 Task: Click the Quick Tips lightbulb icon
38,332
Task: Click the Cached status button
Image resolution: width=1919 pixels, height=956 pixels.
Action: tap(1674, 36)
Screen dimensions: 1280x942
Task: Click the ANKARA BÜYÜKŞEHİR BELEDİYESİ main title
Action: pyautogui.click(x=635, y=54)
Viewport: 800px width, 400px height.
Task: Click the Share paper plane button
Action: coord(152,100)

-.-.-

- **TRY IT**
Repeat, exactly as they stand, the line that contains "Task: Click the Cached status button" and all the lines after it in the data above.

- **COMPLETED EXERCISE**
Task: Click the Cached status button
Image resolution: width=1919 pixels, height=956 pixels.
Action: tap(1674, 36)
Screen dimensions: 1280x942
Task: Click the ANKARA BÜYÜKŞEHİR BELEDİYESİ main title
Action: pyautogui.click(x=635, y=54)
Viewport: 800px width, 400px height.
Task: Click the Share paper plane button
Action: coord(152,100)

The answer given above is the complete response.